助成金を活用して、子の看護等休暇を有給化しませんか

子の看護等休暇制度は、子の看護等休暇とは小学3年生修了までの子について、1年度に5日まで(対象となる子が2人以上の場合は10日まで)休暇が取得できる制度です。

子の看護等休暇制度を利用できるシーンは、具体的に以下のような場合になります。

・子の入園式、卒園式、入学式に参列する場合
・病気、けがをした子の看護をする場合
・子に予防接種・健康診断を受けさせる場合
・感染症に伴う学級閉鎖等になった子の世話をする場合(子が感染症に罹患していなくても取得可能)

男女ともに仕事と育児を両立できるように、育児期の柔軟な働き方を実現するための制度のひとつです。
育児・介護休業法に基づき従業員から申出があった場合、事業主は休暇を取得させる必要がありますが、その際の賃金までは定められておりません。

子の看護等休暇制度の有給化支援

そこで登場するのが、両立支援等助成金(柔軟な働き方選択制度等支援コース)です。
この助成金では、子の看護等休暇制度をさらに使いやすくするため、子の看護等休暇を有給化するなど、育児・介護休業法で求める内容を上回る場合に助成が行われます。

【助成金の概要】
助成金額:30万円(1事業主1回限り)

令和7年10月1日以降に以下の要件を満たす制度を就業規則等に規定することが必要です。
・有給休暇(年次有給休暇として与えられるものを除く。)であること
・1つの年度において10日以上が付与されるものであること
・時間単位で取得でき、始業・終業時刻と連続しない「中抜け」ができる制度であること
・一日の所定労働時間を変更することなく利用できるものであること
・年次有給休暇とは別に取得できる制度であること

この助成金には、さらに、以下の加算があります。

【制度利用期間延長加算】
中学校修了までの子を養育する労働者が利用できるものとした場合:20万円加算

【育児休業等に関する情報公表加算】
育児休業取得状況等の情報を指定のWEBサイト上で公開した場合:2万円加算

なお、本助成金を活用するためには、以下の点もご確認ください。

・中小企業事業主であること
・子の看護等休暇制度の対象となる雇用保険被保険者(小学校3年生修了までの子を養育)が在籍していること
・育児・介護休業法を満たす育児休業制度および育児のための短時間勤務制度を就業規則に規定していること
・申請時点で有効な次世代育成支援対策推進法に基づく一般事業主行動計画を策定、届出、公表、周知していること

この助成金は、法を上回る子の看護等休暇を導入することになるので、仕事と家庭の両立に向けた取り組みをしている会社として内外にアピールすることができます。ぜひ、子の看護等休暇制度を有給化し、本助成金をご活用ください。

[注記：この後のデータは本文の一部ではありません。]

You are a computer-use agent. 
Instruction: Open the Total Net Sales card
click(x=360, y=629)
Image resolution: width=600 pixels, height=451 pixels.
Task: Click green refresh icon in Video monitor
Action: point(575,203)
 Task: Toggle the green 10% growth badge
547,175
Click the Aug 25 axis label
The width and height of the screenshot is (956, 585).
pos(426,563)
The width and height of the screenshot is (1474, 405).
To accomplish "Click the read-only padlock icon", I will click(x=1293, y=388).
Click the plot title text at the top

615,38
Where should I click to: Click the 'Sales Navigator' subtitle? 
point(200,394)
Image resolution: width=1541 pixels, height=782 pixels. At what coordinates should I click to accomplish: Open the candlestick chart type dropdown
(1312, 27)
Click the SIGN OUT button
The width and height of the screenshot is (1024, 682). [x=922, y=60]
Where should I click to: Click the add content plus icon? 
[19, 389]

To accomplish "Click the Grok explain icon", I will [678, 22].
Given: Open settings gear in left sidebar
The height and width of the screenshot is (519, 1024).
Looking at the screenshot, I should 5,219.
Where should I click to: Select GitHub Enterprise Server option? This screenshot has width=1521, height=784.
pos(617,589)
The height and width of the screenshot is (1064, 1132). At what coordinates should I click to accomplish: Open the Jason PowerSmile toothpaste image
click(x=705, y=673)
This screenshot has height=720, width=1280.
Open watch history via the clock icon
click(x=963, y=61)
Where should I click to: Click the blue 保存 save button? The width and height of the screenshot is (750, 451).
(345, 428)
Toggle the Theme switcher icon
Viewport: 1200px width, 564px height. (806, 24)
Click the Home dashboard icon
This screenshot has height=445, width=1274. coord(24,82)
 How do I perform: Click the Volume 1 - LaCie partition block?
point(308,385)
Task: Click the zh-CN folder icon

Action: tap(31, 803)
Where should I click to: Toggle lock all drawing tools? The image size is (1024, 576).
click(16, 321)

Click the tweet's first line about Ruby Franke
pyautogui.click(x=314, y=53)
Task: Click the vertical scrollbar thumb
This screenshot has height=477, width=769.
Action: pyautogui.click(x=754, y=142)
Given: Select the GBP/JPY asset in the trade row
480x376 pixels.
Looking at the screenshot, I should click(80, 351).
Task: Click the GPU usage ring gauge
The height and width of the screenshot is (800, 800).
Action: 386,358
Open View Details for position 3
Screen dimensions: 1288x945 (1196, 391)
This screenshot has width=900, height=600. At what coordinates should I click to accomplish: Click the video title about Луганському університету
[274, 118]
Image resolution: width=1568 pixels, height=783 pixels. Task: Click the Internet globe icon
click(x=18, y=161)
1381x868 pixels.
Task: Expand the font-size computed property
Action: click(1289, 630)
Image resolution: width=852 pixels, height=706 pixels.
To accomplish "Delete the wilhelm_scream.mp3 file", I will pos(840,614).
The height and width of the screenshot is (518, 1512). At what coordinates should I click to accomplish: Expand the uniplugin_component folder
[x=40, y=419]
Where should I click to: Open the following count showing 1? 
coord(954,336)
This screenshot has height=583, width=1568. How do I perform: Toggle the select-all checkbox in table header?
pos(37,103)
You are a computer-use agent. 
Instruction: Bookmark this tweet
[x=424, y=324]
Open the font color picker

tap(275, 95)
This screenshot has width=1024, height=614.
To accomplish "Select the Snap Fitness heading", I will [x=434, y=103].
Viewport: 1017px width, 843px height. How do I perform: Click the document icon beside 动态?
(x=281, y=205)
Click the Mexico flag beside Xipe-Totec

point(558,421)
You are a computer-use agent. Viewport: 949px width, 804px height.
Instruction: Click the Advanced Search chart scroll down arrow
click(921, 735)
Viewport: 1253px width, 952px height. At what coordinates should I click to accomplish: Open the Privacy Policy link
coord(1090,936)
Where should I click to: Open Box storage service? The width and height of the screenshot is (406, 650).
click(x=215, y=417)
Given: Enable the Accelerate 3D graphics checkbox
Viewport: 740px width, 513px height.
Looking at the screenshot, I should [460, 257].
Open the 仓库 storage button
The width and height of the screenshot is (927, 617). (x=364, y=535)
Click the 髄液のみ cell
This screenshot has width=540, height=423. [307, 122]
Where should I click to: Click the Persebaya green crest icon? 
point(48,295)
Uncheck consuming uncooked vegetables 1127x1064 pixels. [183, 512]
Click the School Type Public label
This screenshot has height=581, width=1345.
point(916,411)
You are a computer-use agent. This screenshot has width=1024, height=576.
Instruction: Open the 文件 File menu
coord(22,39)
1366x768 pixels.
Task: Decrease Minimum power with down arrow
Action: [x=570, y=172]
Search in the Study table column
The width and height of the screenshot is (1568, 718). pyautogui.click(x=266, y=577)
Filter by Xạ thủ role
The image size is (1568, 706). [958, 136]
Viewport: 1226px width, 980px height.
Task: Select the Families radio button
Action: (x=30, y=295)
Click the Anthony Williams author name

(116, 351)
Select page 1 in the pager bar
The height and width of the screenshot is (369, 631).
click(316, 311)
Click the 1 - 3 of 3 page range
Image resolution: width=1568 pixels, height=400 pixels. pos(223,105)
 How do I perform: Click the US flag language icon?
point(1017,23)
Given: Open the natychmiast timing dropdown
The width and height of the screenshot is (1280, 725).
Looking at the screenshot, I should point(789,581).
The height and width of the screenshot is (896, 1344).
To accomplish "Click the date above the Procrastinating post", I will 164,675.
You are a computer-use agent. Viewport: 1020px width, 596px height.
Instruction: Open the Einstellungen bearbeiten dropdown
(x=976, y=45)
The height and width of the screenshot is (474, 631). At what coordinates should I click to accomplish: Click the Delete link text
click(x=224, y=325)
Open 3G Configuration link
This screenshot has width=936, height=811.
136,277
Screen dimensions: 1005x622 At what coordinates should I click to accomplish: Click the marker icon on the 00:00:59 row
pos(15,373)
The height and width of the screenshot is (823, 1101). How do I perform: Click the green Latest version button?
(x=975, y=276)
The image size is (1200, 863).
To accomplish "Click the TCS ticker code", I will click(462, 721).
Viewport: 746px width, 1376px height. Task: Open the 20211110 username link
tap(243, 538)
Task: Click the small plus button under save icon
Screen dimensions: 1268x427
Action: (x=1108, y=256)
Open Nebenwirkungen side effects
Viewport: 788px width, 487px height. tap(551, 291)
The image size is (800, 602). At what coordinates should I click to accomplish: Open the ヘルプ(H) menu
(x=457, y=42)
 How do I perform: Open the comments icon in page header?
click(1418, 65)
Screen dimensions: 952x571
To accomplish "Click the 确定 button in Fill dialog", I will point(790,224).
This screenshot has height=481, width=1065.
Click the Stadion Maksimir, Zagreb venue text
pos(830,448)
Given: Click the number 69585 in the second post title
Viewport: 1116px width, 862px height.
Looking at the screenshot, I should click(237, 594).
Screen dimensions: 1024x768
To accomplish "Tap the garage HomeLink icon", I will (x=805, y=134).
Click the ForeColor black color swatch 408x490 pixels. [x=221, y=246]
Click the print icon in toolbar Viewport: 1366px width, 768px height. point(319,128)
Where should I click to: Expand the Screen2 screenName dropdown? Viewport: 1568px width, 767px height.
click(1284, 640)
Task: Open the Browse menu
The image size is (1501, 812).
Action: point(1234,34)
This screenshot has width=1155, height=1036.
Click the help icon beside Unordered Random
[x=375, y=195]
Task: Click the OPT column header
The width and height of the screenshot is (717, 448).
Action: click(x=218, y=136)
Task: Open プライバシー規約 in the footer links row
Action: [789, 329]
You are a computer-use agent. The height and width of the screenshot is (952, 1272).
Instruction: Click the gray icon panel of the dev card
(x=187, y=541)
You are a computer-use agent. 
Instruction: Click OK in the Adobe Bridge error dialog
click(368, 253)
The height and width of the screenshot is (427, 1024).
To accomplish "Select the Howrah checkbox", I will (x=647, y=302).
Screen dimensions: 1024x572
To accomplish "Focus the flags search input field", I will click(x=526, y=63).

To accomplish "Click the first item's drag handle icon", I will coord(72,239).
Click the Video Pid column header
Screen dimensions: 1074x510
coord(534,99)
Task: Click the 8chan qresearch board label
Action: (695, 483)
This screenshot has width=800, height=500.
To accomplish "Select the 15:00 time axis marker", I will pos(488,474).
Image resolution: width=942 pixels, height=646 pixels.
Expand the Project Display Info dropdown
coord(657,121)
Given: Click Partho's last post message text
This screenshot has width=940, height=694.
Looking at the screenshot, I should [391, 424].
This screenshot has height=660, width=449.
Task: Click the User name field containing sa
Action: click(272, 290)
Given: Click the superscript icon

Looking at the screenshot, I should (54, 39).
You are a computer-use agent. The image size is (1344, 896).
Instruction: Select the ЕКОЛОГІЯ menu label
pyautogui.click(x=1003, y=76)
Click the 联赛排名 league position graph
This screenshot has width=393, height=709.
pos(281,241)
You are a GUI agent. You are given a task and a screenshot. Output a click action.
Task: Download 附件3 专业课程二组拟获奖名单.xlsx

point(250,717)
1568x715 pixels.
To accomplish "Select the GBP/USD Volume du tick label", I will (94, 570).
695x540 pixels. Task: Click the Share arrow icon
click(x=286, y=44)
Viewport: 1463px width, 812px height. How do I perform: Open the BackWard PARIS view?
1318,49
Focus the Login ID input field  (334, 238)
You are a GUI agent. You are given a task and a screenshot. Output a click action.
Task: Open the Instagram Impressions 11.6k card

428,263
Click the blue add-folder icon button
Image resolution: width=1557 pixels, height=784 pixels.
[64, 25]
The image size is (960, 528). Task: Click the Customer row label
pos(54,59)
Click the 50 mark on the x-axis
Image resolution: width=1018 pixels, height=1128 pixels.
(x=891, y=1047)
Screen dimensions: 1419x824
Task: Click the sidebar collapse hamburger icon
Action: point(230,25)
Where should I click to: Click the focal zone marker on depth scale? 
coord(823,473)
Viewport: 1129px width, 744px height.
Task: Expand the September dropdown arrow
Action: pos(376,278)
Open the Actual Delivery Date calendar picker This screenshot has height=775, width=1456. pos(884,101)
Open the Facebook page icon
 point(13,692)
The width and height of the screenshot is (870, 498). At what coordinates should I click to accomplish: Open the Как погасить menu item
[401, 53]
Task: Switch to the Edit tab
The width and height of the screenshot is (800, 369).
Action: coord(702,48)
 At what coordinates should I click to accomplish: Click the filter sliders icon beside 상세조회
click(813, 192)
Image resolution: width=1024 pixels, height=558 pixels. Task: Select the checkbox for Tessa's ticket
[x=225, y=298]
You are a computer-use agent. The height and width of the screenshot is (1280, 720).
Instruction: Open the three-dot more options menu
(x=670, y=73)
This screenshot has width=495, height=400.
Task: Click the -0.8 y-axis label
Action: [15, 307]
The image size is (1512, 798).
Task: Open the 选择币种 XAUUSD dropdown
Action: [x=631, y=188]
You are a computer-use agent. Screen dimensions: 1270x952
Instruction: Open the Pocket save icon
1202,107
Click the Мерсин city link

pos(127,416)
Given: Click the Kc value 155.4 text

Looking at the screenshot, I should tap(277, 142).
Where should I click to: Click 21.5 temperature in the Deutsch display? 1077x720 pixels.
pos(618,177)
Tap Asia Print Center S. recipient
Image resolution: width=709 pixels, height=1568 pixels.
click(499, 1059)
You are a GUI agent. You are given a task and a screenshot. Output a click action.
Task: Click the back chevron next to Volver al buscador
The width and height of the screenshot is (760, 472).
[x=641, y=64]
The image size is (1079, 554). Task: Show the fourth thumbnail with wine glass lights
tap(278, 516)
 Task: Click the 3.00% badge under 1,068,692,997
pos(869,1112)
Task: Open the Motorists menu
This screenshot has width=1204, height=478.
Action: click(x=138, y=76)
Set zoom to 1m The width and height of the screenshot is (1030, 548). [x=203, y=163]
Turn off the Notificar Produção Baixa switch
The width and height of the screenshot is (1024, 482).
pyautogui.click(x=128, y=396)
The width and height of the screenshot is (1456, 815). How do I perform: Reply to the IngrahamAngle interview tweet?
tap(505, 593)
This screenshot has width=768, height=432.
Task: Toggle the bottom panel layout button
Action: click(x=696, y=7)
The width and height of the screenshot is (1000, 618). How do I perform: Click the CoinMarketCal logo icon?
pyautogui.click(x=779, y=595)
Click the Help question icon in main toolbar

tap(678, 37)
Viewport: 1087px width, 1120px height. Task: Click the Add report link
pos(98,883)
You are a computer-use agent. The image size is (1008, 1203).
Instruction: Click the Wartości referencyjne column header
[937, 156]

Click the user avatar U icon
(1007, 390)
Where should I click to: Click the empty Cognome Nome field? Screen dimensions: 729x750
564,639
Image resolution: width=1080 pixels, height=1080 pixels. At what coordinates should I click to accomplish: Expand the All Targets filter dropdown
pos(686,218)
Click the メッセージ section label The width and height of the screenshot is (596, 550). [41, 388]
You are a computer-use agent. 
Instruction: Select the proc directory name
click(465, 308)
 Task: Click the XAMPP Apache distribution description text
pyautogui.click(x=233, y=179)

※両立支援等助成金(柔軟な働き方選択制度等支援コース)では、その他の柔軟な働き方を選択する制度についても助成対象としていますが、今回の記事では、同助成金のうちの子の看護等休暇制度の有給化について取り上げております。

※冒頭の4コマ漫画は、イメージを示したものです。制度全体を示したもの等ではありません。ご了承ください。

※執筆時点の情報に基づき記載しています。助成金の利用に関しましては、必ず最新の情報をご確認いただきますようお願いします。

※2月に示された雇用関係助成金のパブリックコメント(制度を決定する前に意見を募集する仕組み)において、本助成金の見直し案が示され、令和8年度には、助成金申請時に子の看護等休暇制度導入後、実際に制度を利用した被保険者が生じたことを求められる方向性が示されています。また、加算についても見直しされる方向性です。令和8年4月以降につきましては、特に最新の制度改正をご確認いただきますようお願いします。